Hereafter I shall divide this review after the chapter and sections headings of Braun's book. "Chapter III: The Bronze Age. Section 1: Dance with Lyre and Percussion Accompaniment." Nomadic rock art from the region stretching from the Negev and Sinai to northern Arabia (dating from the Paleolithic up to the Byzantine period and including as well today's Bedouin culture) provides us with depictions of musical instruments amidst hunting scenes. Notable are two lyres played by females and one male(?) frame-drummer together with male line dancers and a jackal(?), dating to the second millennium B.C. (or perhaps earlier, to the third millennium?). These asymmetrical Canaanite lyres are compared with lyres from Egypt and Mesopotamia as depicted on pl. III(!)/1-2a-1 (note correction from "II/1-2a-1"). One of the Negev lyres with a double cross bar is unique; the depiction is probably inaccurate, perhaps a "correction" made by the original artist.

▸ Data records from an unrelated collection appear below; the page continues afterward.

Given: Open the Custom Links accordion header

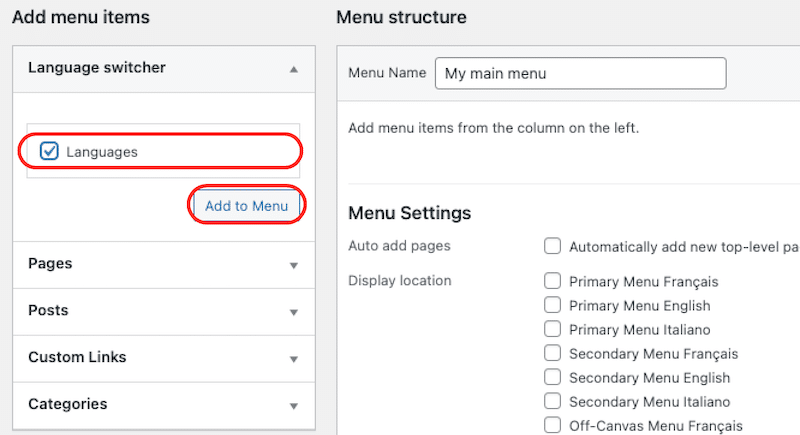Looking at the screenshot, I should pyautogui.click(x=164, y=359).
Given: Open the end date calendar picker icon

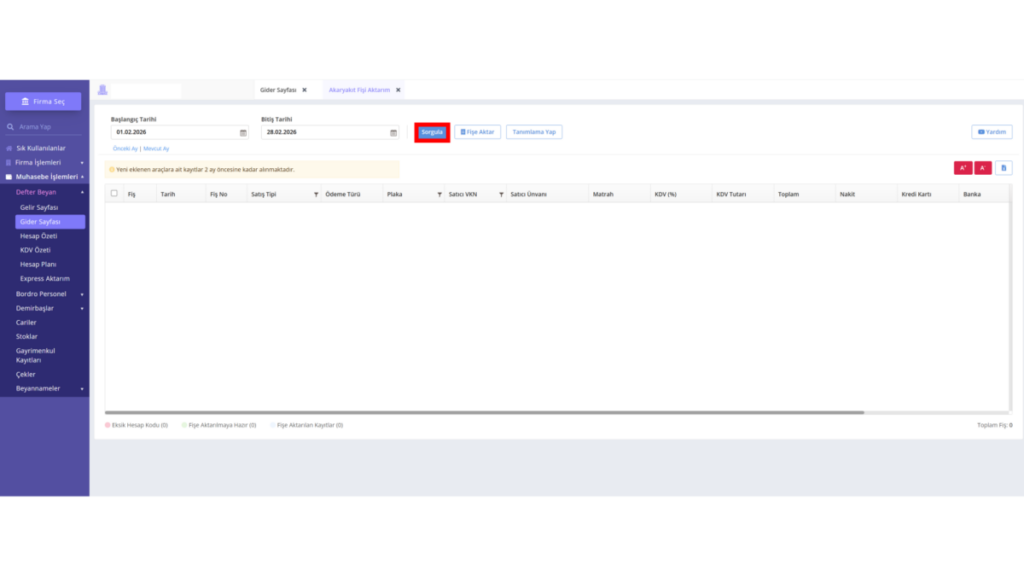Looking at the screenshot, I should [x=393, y=133].
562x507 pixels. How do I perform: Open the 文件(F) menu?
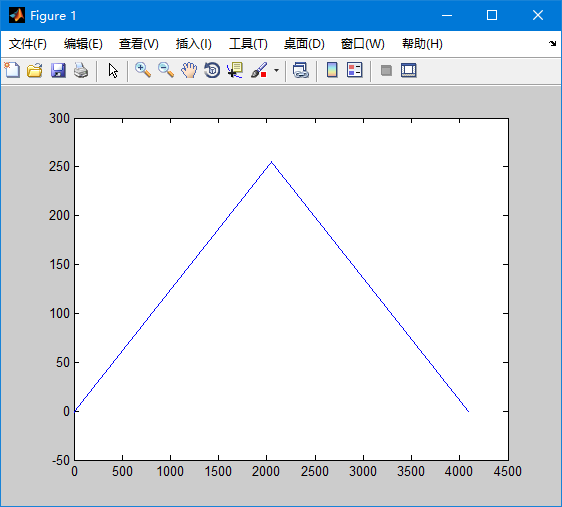28,44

The same Negev rock art scene gives us more dancers who hold rattles, accompanied by a frame-drum and dancing female(?) lyre players. Therefore, we have evidence of dance together with rhythm, percussion, and stringed instruments from the early second (or third?) millennium. Braun presents all comparable materials from Egypt and Mesopotamia. (On p. 234, correct "II/1-3" to III/1-3 for the depiction of the Beni-Hasan lyre.)

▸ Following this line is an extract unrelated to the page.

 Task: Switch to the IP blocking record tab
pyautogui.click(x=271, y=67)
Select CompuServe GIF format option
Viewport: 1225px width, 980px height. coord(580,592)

III/2. This section deals with the long-necked lute that brought a new technique and new possibilities for musicians. The music revolution may have coincided with the revolution in writing in the form of the birth of alphabetic scripts. The lute was introduced into Israel/Palestine in the first half of the sixteenth century B.C. It is known in Mesopotamia from about the end of the third millennium, and also in Egypt from the time of the arrival of the Hyksos. The Late Bronze Age saw a proliferation of this innovative instrument that...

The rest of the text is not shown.